## Task details
For each line below, check whether "will" is present. Report how many lines have it, nothing else.

Stored items:
......
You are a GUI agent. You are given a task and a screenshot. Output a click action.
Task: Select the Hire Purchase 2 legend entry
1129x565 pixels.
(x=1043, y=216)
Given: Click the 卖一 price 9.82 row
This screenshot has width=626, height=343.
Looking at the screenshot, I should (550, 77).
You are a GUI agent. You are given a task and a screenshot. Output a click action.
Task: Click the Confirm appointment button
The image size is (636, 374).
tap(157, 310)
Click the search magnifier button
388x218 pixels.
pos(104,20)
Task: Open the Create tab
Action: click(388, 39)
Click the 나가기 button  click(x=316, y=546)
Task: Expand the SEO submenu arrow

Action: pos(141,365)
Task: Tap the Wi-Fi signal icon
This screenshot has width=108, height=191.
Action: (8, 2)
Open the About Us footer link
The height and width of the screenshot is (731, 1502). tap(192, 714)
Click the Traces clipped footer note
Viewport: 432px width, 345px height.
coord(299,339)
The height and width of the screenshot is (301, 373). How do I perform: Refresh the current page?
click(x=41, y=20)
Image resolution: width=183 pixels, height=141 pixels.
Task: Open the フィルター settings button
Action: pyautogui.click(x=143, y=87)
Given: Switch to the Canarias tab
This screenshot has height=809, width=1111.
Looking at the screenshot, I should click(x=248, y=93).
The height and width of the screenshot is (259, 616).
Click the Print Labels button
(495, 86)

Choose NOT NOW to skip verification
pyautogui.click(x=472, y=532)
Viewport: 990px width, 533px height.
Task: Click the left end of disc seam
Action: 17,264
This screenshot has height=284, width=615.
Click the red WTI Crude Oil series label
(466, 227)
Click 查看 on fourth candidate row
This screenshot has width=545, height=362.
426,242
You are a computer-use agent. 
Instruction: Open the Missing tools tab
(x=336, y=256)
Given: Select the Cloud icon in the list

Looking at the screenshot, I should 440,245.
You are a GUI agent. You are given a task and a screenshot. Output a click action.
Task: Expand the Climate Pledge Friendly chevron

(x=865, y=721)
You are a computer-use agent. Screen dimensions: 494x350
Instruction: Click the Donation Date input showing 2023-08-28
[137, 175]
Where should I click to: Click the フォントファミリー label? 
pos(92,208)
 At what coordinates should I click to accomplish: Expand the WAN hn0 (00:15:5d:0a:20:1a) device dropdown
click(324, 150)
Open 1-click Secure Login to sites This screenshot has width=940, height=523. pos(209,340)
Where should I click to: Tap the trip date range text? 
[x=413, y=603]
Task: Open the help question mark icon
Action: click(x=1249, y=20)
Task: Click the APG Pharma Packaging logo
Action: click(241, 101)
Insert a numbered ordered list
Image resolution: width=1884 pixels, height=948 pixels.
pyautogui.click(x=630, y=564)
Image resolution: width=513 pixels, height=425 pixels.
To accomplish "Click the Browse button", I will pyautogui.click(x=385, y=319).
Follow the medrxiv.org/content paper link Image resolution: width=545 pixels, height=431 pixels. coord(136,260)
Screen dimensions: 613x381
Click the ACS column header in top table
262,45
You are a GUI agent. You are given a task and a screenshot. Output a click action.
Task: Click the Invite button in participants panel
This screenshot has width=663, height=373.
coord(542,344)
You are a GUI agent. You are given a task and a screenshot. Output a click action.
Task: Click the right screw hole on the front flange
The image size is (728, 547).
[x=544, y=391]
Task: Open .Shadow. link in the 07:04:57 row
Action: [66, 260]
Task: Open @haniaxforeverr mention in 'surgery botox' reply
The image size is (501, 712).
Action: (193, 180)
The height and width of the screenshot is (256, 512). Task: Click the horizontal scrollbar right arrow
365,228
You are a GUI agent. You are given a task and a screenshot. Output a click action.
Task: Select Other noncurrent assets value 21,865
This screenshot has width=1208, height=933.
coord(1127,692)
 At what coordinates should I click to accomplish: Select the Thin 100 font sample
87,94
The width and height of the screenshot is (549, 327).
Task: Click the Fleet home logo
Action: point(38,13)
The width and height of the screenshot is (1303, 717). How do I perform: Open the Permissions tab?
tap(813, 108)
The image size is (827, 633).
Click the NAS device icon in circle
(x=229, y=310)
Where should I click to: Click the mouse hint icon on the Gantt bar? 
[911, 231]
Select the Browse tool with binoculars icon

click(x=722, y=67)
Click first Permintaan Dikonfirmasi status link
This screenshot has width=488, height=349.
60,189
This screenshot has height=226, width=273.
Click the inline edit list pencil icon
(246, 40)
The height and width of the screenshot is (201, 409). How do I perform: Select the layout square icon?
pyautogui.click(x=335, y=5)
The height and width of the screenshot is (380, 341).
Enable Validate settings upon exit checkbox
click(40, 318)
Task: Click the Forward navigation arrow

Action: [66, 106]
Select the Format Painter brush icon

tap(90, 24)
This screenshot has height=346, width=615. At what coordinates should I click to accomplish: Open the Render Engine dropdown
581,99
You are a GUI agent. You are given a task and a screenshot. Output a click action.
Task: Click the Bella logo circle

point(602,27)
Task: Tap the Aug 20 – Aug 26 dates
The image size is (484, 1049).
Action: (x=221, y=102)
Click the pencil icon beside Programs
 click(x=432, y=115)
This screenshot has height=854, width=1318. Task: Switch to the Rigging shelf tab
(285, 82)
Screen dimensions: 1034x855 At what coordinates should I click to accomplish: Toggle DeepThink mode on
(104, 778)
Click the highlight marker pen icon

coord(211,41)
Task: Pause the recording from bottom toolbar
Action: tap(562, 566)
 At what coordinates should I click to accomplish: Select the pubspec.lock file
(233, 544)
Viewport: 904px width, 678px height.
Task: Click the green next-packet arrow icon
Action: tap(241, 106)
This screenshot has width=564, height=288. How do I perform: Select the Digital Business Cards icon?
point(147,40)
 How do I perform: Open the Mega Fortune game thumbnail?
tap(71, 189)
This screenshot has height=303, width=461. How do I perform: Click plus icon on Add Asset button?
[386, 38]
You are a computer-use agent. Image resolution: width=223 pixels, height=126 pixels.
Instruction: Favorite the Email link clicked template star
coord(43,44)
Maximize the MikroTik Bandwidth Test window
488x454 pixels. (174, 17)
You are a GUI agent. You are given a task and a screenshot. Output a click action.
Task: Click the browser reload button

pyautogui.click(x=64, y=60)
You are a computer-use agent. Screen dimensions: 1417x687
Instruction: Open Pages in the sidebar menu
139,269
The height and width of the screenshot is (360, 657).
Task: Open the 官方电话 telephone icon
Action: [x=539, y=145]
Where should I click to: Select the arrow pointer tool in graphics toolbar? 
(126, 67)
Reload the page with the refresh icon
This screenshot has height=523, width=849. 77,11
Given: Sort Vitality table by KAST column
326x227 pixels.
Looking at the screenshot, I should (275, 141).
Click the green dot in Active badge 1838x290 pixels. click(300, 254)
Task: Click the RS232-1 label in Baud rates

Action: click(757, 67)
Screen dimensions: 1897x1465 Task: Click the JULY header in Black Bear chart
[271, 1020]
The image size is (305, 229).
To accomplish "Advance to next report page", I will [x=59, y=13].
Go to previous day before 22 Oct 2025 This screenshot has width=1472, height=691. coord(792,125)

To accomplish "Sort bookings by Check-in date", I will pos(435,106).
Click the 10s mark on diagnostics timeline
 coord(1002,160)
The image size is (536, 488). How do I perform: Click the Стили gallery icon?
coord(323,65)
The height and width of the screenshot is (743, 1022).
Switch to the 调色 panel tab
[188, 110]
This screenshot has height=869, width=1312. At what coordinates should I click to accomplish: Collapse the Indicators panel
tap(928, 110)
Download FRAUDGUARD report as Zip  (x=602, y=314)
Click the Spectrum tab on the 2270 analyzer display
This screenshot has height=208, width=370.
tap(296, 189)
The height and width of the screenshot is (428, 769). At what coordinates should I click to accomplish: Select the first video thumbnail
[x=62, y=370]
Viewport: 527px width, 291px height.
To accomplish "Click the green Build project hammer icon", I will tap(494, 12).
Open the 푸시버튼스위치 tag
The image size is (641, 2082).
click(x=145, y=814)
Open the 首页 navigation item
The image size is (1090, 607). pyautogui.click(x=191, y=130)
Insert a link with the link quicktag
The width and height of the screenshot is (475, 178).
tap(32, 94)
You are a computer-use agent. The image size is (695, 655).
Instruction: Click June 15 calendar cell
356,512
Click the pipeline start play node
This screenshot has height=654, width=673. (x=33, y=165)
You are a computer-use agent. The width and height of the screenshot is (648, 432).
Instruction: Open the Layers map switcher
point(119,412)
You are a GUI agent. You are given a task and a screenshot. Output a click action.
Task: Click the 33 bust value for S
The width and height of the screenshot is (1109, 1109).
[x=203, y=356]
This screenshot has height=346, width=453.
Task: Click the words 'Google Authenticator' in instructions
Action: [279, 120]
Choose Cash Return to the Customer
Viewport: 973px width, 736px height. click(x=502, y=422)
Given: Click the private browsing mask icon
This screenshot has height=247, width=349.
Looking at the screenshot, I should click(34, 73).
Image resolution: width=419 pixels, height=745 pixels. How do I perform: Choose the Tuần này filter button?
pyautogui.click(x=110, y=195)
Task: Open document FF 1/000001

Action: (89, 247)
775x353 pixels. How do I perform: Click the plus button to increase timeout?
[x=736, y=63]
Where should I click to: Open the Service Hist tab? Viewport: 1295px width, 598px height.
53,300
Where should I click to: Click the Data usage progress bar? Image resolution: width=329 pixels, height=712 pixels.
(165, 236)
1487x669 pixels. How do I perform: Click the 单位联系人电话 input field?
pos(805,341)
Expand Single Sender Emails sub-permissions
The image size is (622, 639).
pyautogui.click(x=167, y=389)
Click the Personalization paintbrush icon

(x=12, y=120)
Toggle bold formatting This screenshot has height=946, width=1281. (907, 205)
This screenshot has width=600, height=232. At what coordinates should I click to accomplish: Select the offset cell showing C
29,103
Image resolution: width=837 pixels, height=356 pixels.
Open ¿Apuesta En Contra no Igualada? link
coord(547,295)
......
## Answer section
4